The measure of success in creating content can be different for everyone. Most dream of being monetized and creating content full time. Others seek to entertain, and some just want to get their information out to the masses. But regardless of what ‘endpoint’ you are striving for, there’s one thing these goals all have in common: They aren’t actually goals.
“Now hold on a minute…” you may start to say, but please, let me finish first – these are all admirable dreams – things we have in our moments of downtime and the times when ask “what-if”. But having a dream is not enough – we need to set a clear and actionable goal to achieve. So what’s the difference?
A goal is a dream with a deadline.
Setting SMART Goals
A deadline, in this context, doesn’t necessarily mean just having a time-frame – although that is part of the equation. It’s a way that we can quantify what it is that we want. It means that instead of running up and down the field with the ball randomly, we point ourselves toward the end-zone and do what it takes to get there.
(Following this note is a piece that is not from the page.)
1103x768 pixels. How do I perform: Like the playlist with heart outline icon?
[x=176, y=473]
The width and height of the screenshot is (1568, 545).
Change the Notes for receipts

If you want to turn your wishes into goals, it’s best to think SMART. A SMART goal is based on the framework created by Peter Drucker. SMART Goals consist of 5 parts:
- Specific
- Measurable
- Attainable
- Relevant
- Timed
Specific Goals
Having a goal that is laser-focused means you are more likely to take the steps necessarily to achieve it. If your goal is too vague, it becomes harder to know the correct actions to take. Your goal should be a definitive, targeted checkpoint that you can take steps to reach.
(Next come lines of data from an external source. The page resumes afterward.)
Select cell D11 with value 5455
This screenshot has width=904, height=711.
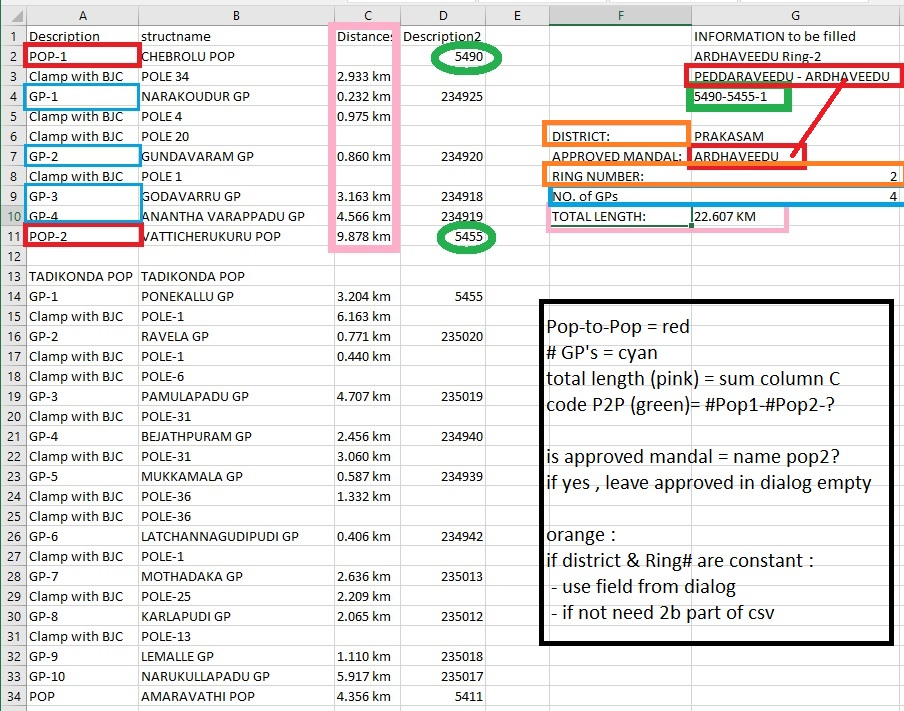(x=443, y=236)
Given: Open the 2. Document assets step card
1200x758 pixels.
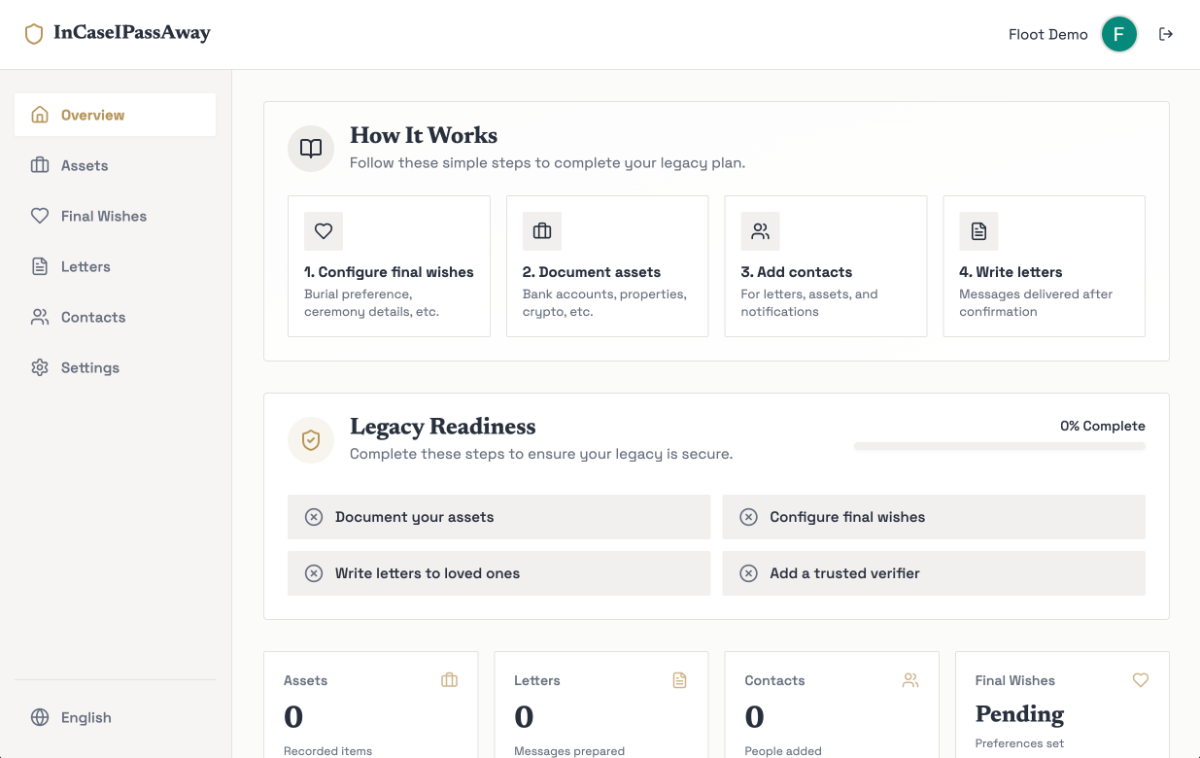Looking at the screenshot, I should [x=607, y=266].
If you are having trouble coming up with a specific goal, consider these ‘W’ questions:
- Who is involved?
- What do I want to accomplish?
- Why is this goal important?
- Which resources or limits are involved?
Measurable Goals
A hockey player does not skate up and down the ice randomly. Each team has a net/goal, and the team works together to get the puck into that goal as many times as possible. Without a measurable outcome, there is no way to tell exactly HOW you are doing towards the goal. How else will you know when you’ve accomplished it?
Achievable Goals
Your goal should be both realistic and and attainable. But that doesn’t mean you should go for an easy goal as well. Your goal should stretch your limits, but not break you as a professional. The best goals seem hard to reach, but cause you to find new solutions or methods to doing things easier, faster, or better – advancing you toward your milestones.
Relevant Goals
It’s all well and good to set goals, but we have to make sure those goals actually align with the dreams you’re pulling them from. Chances are, you want to set goals to achieve your dreams – becoming a content creator full time, being famous, building a community – all dreams that can be achieved with proper goal setting. But if your goal doesn’t actually feed into your dreams, is it a goal worth going after?
Timed Deadlines
This is probably the facet of goal-setting most people will struggle with. Timelines are a struggle for most people – they want to set their goals and figures, but leave the timeline “open ended”. A goal set this way may never reach fruition. Setting a timed deadline means we are under pressure to deliver on what actionable steps we have to take.
Some SMART Goal Examples
Let’s take some common ‘content creator’ dreams and make them SMARTer, shall we?
Not Smart: I want to become famous. This is probably one of the worst ‘goals’ you can set because it’s vague, open-ended, and there’s nothing to measure what being “famous” really means. What defines fame? What defines success? In order to make it SMART, we need to pick a single metric we can measure this success by.
Smart: I want to be a guest on a nightly talk show within the next 3 years. This goal is still very lofty, but it has a specific metric (talk show guest), can be measured, is attainable, is relevant (since famous people usually are talk-show guests), and has a timed deadline of 3 years.
Not Smart: I want to be a partner on Twitch. A great dream, to be sure, but with no deadline this becomes an open-ended race. It does have a specific measurable outcome, at least.
Smart: I want to be a partner on Twitch within the year. Adding a deadline makes this a SMART goal, because deadlines are what hold us to the grindstone – without it, we simply do other things that steal our focus.